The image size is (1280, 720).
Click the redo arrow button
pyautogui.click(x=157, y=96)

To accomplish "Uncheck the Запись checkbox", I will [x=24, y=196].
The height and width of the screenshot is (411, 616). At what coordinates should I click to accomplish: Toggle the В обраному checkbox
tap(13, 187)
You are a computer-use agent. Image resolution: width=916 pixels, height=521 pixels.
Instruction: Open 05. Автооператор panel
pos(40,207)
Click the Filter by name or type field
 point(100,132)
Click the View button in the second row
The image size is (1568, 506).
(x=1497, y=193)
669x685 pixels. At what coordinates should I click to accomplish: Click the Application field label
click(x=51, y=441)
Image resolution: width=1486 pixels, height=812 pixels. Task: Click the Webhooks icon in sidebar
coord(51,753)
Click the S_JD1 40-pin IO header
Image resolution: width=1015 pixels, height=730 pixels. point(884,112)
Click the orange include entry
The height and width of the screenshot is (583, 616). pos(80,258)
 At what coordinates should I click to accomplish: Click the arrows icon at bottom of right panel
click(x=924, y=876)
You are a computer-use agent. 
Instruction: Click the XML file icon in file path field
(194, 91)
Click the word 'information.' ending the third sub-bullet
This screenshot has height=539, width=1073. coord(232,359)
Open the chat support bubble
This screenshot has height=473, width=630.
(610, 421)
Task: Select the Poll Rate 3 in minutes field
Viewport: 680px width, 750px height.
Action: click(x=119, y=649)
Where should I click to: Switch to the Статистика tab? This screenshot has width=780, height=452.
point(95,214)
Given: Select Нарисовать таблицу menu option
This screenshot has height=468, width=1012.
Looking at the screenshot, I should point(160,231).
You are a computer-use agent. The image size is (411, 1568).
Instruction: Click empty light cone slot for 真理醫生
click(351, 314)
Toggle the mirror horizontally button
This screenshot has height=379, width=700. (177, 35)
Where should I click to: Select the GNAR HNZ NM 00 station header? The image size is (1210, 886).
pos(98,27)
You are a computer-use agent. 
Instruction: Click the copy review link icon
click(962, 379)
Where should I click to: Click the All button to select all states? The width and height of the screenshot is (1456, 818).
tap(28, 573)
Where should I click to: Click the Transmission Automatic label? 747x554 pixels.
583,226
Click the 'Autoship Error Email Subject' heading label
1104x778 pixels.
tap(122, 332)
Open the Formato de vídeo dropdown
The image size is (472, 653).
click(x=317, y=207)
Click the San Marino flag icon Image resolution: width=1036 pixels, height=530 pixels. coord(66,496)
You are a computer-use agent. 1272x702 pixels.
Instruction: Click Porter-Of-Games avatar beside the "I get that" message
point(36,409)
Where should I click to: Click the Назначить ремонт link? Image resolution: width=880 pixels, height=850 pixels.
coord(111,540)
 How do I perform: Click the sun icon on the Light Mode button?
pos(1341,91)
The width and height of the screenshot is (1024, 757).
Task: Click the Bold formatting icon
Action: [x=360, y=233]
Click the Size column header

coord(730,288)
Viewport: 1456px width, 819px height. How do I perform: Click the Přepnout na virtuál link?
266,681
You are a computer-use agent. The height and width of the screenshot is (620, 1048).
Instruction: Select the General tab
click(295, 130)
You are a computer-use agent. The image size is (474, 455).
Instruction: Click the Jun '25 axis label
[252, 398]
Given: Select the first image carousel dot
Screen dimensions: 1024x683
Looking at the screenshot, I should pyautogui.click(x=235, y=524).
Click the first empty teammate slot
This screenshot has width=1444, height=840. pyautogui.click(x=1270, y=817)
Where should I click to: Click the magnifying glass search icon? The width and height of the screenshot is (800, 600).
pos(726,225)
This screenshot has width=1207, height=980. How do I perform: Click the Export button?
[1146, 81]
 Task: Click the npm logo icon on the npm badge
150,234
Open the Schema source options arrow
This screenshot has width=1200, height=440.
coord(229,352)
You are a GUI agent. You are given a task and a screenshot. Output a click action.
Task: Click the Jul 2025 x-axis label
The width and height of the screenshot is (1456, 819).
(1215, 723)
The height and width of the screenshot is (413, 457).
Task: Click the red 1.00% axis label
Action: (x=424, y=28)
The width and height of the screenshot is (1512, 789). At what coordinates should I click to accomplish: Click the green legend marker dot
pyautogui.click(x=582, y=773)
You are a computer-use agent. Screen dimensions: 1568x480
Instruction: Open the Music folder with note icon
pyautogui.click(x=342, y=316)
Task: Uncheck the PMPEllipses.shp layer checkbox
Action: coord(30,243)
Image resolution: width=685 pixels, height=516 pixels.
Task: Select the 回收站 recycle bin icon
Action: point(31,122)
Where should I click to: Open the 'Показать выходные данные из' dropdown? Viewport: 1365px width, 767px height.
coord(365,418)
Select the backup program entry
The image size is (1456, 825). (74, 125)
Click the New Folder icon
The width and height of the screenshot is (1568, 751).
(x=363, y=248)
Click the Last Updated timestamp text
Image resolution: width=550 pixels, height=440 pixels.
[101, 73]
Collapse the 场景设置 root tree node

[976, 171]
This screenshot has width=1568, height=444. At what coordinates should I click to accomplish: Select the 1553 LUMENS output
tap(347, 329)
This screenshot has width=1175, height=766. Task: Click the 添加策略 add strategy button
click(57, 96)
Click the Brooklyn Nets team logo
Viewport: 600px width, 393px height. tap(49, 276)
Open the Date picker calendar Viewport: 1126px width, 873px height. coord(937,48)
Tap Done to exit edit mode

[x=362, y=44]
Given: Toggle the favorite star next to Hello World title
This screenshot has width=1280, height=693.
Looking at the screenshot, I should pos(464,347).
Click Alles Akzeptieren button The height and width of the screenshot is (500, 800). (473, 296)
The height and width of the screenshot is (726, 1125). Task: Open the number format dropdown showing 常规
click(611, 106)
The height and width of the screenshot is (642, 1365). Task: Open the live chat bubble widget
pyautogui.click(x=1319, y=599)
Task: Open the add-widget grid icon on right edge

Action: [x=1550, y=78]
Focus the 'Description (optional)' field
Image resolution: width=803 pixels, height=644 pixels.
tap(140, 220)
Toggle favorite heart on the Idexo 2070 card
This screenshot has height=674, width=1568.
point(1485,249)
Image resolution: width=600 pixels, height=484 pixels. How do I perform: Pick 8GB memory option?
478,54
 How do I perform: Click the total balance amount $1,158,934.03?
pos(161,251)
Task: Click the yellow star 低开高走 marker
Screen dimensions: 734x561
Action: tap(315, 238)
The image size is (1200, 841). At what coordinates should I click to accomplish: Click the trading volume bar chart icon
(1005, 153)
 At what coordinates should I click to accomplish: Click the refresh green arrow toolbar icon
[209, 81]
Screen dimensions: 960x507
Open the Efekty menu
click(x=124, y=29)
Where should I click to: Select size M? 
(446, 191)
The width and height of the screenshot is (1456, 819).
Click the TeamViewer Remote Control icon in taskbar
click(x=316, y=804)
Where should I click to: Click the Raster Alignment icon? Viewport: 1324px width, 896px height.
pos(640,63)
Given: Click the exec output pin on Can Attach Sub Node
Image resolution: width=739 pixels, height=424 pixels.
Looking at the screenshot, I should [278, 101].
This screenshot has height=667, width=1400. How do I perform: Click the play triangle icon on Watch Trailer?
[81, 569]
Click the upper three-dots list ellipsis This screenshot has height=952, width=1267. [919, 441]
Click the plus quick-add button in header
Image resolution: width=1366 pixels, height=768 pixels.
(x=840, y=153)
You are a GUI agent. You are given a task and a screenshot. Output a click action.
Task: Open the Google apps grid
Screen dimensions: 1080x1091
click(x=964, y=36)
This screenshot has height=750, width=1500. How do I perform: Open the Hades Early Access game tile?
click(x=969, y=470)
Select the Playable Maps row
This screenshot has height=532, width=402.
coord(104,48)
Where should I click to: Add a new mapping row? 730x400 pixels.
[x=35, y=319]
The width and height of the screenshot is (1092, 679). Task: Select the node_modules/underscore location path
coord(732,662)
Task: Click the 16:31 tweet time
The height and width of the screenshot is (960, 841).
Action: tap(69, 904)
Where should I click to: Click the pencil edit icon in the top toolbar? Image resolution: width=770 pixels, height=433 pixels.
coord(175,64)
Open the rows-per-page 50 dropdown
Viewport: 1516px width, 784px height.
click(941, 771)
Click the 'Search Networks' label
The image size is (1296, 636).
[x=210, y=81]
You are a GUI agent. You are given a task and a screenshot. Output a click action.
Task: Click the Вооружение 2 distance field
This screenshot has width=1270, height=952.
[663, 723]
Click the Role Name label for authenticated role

=-=-=

**Aim:** Please extract the lines of the listing above, reproducing them word for word, from the line with "Select the backup program entry" up to and including the line with "click(611, 106)".

**Task output:**
Select the backup program entry
The image size is (1456, 825). (74, 125)
Click the New Folder icon
The width and height of the screenshot is (1568, 751).
(x=363, y=248)
Click the Last Updated timestamp text
Image resolution: width=550 pixels, height=440 pixels.
[101, 73]
Collapse the 场景设置 root tree node

[976, 171]
This screenshot has width=1568, height=444. At what coordinates should I click to accomplish: Select the 1553 LUMENS output
tap(347, 329)
This screenshot has width=1175, height=766. Task: Click the 添加策略 add strategy button
click(57, 96)
Click the Brooklyn Nets team logo
Viewport: 600px width, 393px height. tap(49, 276)
Open the Date picker calendar Viewport: 1126px width, 873px height. coord(937,48)
Tap Done to exit edit mode

[x=362, y=44]
Given: Toggle the favorite star next to Hello World title
This screenshot has width=1280, height=693.
Looking at the screenshot, I should pos(464,347).
Click Alles Akzeptieren button The height and width of the screenshot is (500, 800). (473, 296)
The height and width of the screenshot is (726, 1125). Task: Open the number format dropdown showing 常规
click(611, 106)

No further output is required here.